Selected extract
——————
Of course, the question “Are we alone?” remains unanswered empirically. It is possible that many worlds teem with simple life yet very few ever develop technology, or that intelligent civilizations are separated by such vast distances or time periods that contact is exceedingly difficult. Scientists must also grapple with the Fermi Paradox: if the universe is full of intelligent life, why have we not seen clear evidence of it? Various hypotheses address this, from the idea that intelligent life may tend to self-destruct or avoid broadcasting its presence, to the notion that we might not recognize the signals or signs even if they are around us. These cautionary points ensure that the claim of a life-filled universe is kept as a scientific possibility rather than an assumption. Still, each new astronomical discovery – a new exoplanet in the habitable zone, an organic molecule in interstellar space, a peculiar radio burst – adds to the sense that the cosmos is biologically rich.
——————
Data listing
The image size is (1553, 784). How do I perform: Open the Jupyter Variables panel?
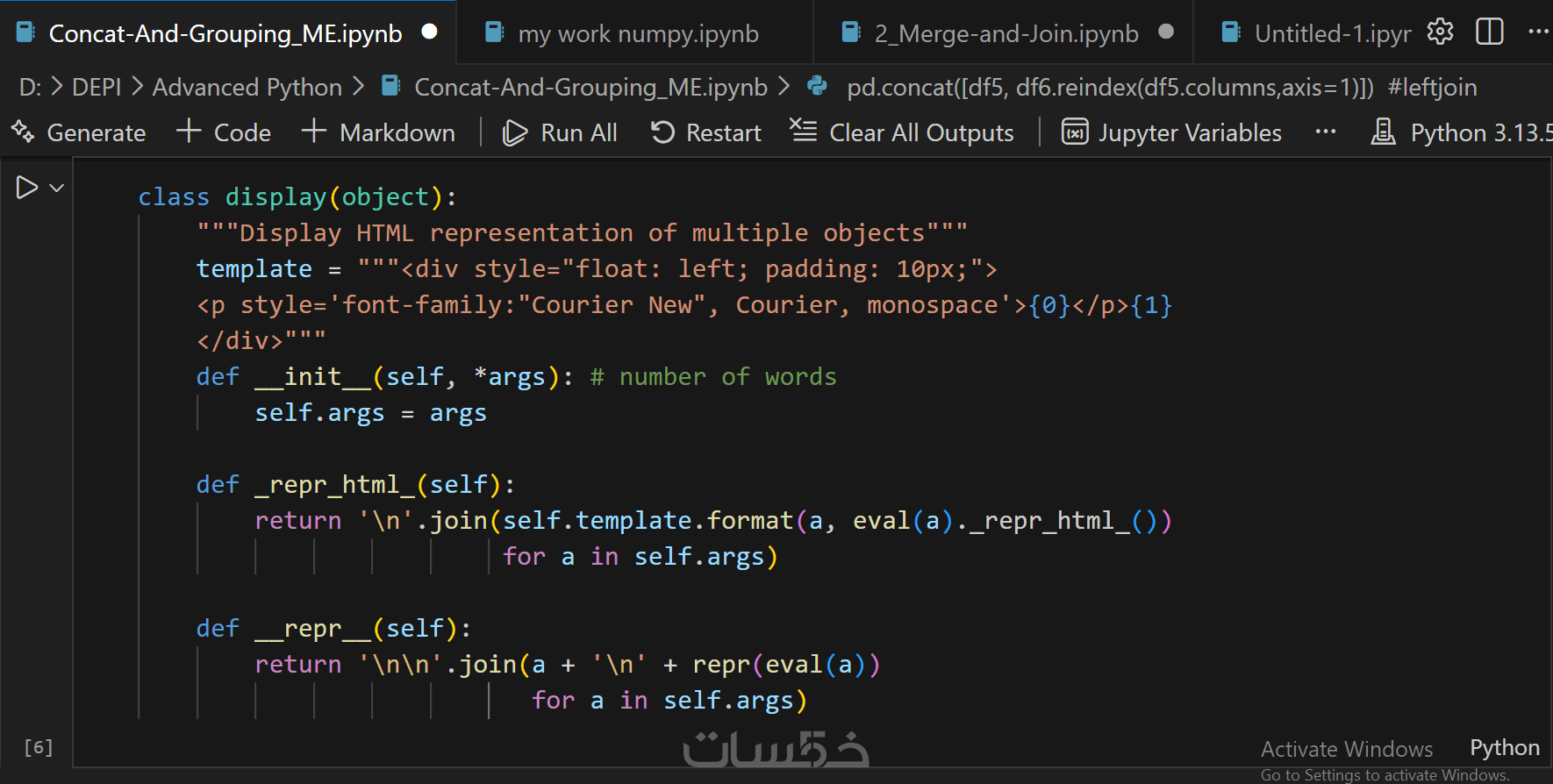click(1172, 132)
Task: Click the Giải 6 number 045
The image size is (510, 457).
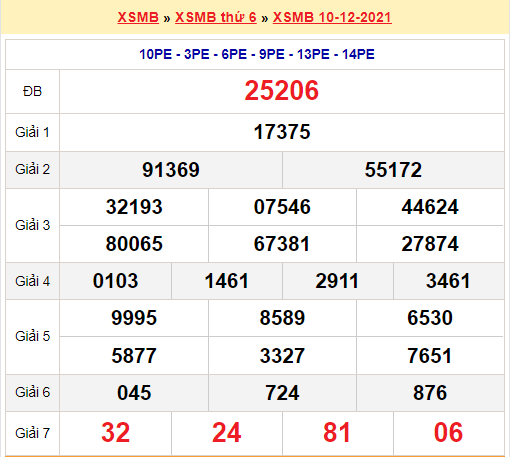Action: pyautogui.click(x=134, y=392)
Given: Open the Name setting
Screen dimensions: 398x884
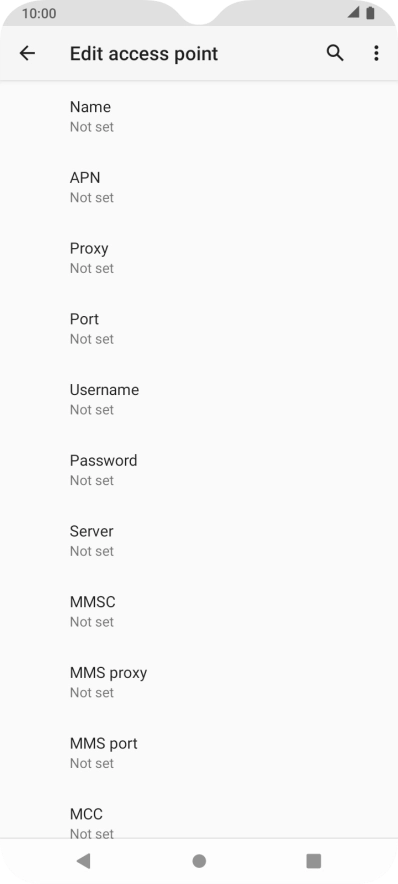Looking at the screenshot, I should (x=199, y=117).
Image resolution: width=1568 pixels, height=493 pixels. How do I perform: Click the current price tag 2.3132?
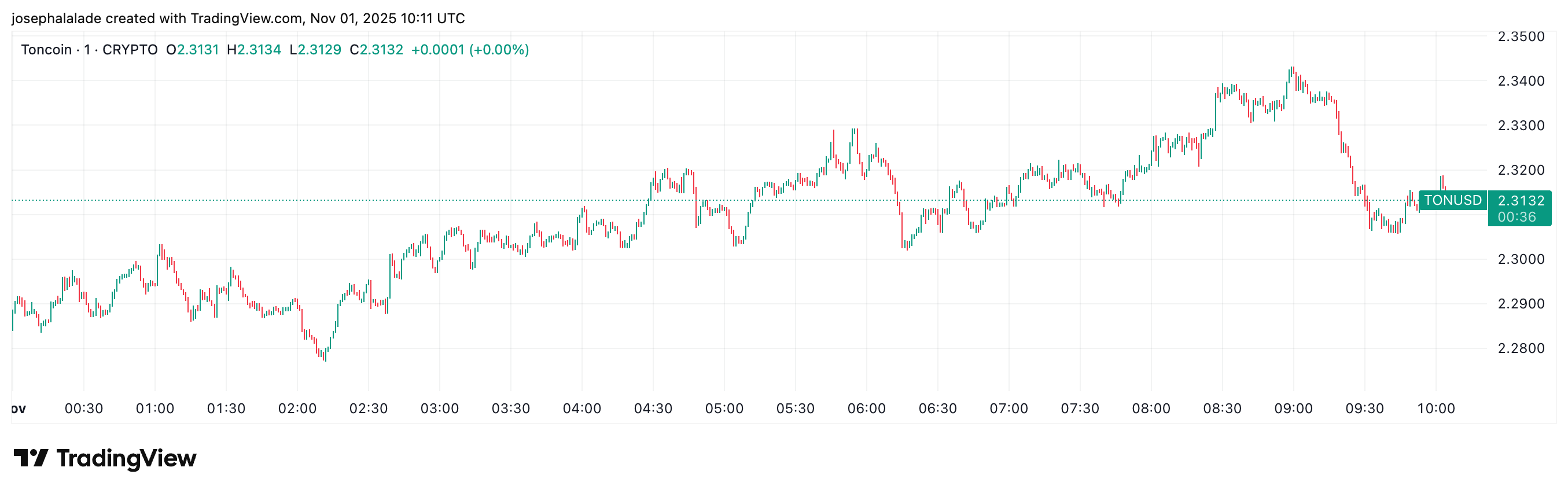[x=1521, y=200]
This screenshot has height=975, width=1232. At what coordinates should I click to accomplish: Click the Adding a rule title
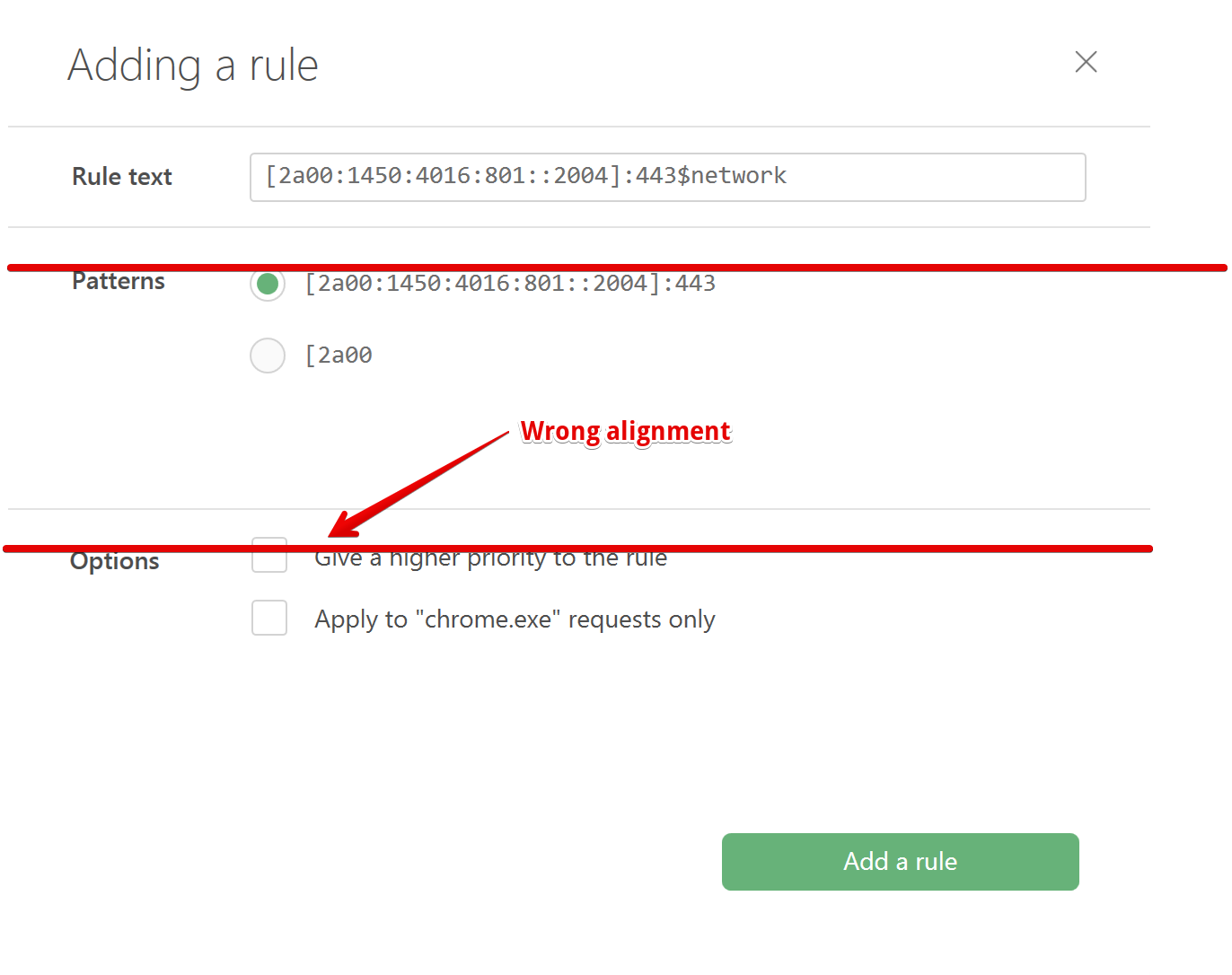pos(192,65)
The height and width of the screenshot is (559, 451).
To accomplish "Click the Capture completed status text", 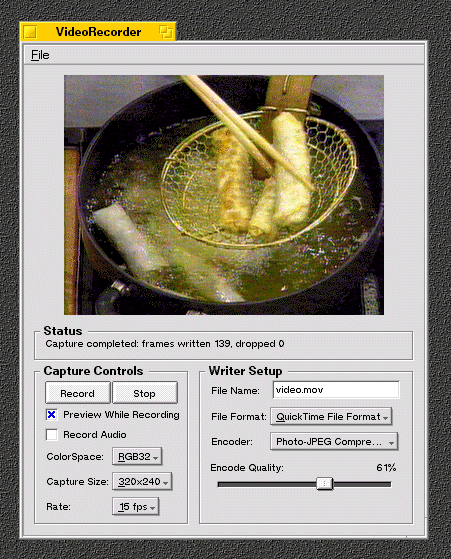I will coord(165,344).
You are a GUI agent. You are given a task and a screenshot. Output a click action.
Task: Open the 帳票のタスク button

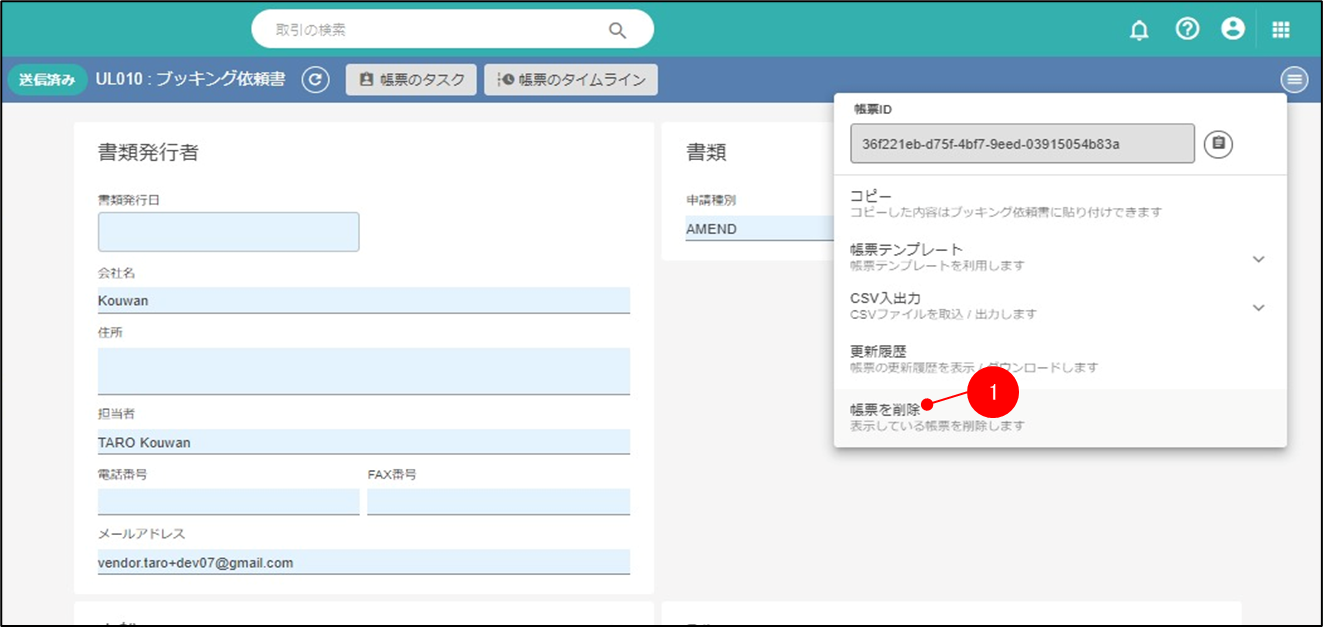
——————
Task requirements
1. Rewrite the paragraph of the passage on life beyond Earth that begins "Of course, the question" as a brief bulleted list that keeps its main facts.
2. According to the passage on life beyond Earth, what question does the Fermi Paradox pose?
3. Write the next paragraph of the passage on life beyond Earth, continuing from its final sentence.

Results in order
1.
- The question "Are we alone?" has not been answered empirically.
- Many worlds may host simple life but few may develop technology, or civilizations may be too far apart in space or time for contact.
- The Fermi Paradox asks why, if intelligent life is common, we have seen no clear evidence of it.
- Proposed answers include self-destruction, deliberate silence, or our failure to recognize signals.
- These cautions keep a life-filled universe a scientific possibility, not an assumption.
- Still, each new discovery (habitable-zone exoplanets, interstellar organic molecules, unusual radio bursts) strengthens the sense that the cosmos is biologically rich.

2. If the universe is full of intelligent life, why have we not seen clear evidence of it?

3.
In conclusion, the convergence of astronomy, biology, and geology in recent decades has moved the idea of a universe teeming with life from science fiction toward mainstream science. While definitive proof of extraterrestrial intelligence has yet to emerge, the trend of evidence points to a living universe where Earth is not an isolated exception but part of a grander cosmic tapestry of life. The scientific quest continues, and with each advance in telescopic power and exploratory missions, we move closer to finally knowing whether our universe hosts many intelligent neighbors or if, against the odds, we are singular. Either outcome – a universe bustling with minds or the rarity of our own existence – carries profound implications, making this one of the most exciting questions science can seek to answer. The balance of current knowledge, however, leans optimistically toward the view that we are unlikely to be alone in the universe. Our galaxy and others beyond may well have their own histories of life and intelligence, waiting to be discovered in the vast dark oceans between the stars.